SUPPLIED ENTRIES section start

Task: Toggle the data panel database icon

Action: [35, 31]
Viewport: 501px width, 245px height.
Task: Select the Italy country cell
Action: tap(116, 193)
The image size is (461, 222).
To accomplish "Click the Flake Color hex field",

SUPPLIED ENTRIES section end
SUPPLIED ENTRIES section start

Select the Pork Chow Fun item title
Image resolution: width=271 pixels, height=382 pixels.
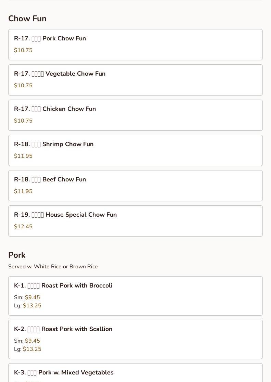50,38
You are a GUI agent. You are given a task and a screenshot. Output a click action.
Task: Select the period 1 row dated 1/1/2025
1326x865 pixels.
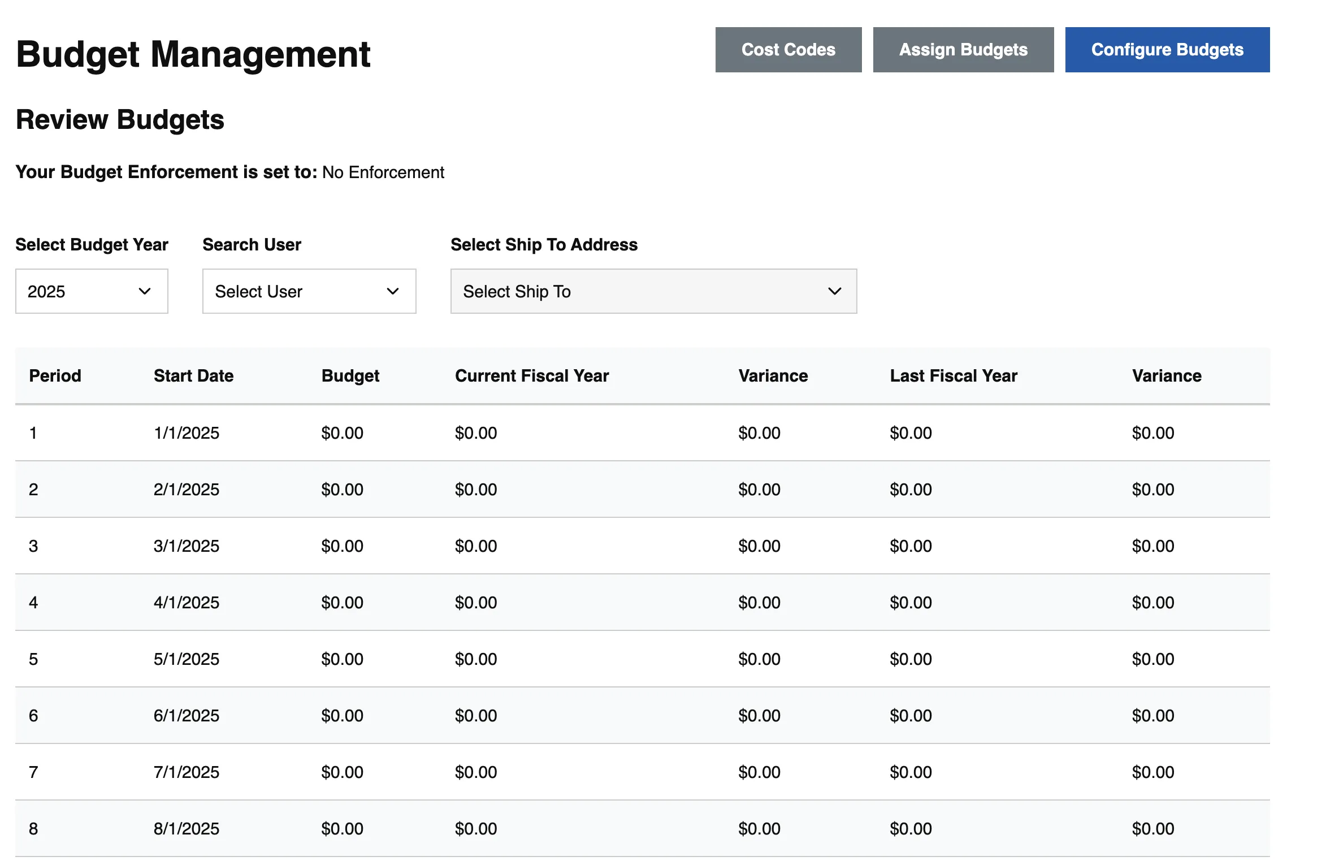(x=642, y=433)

SUPPLIED ENTRIES section end
SUPPLIED ENTRIES section start

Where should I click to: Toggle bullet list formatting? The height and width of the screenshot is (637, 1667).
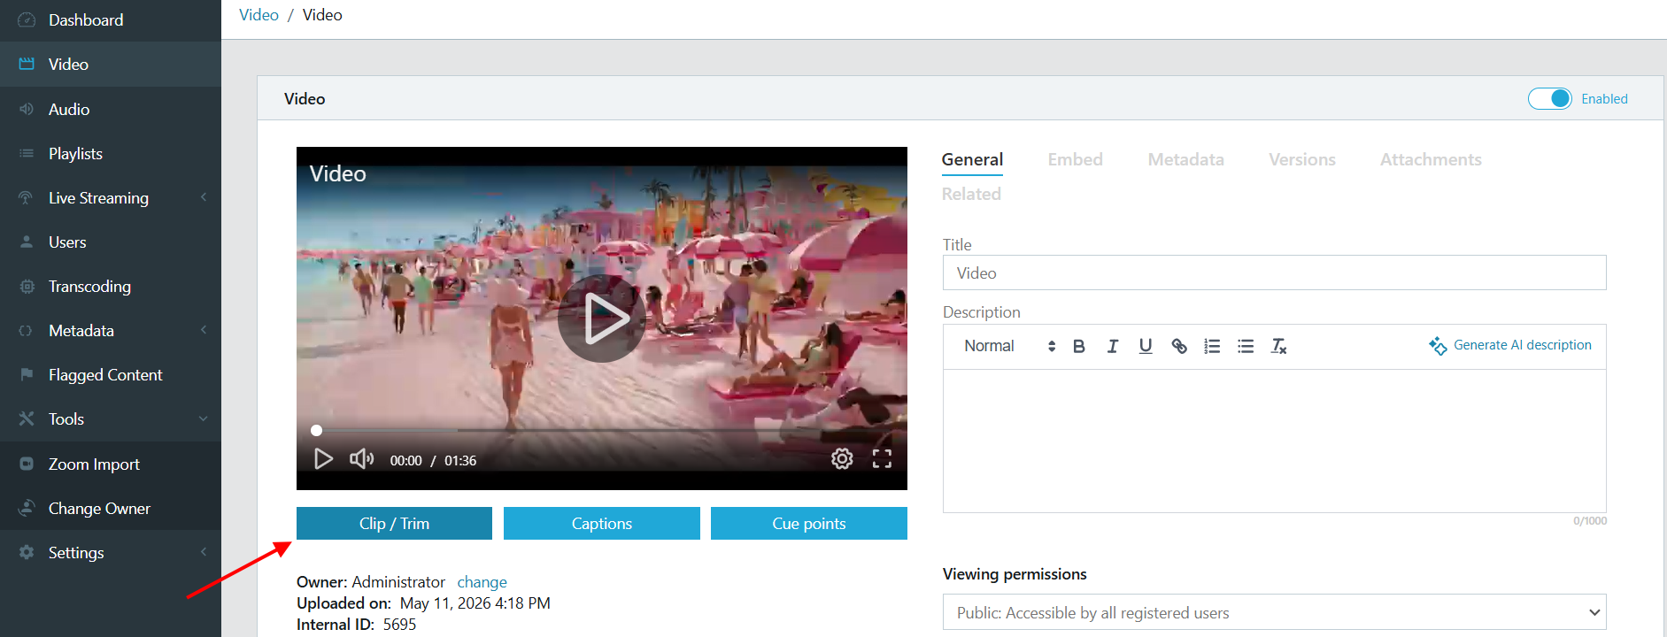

SUPPLIED ENTRIES section end

*WORK TO BE COMPLETED:* In the entries above, find each line with the word "screenshot" and return it.

*EXERCISE RESULT:*
You are a GUI agent. You are given a task and a screenshot. Output a click action.
Where should I click to: Toggle bullet list formatting? The height and width of the screenshot is (637, 1667).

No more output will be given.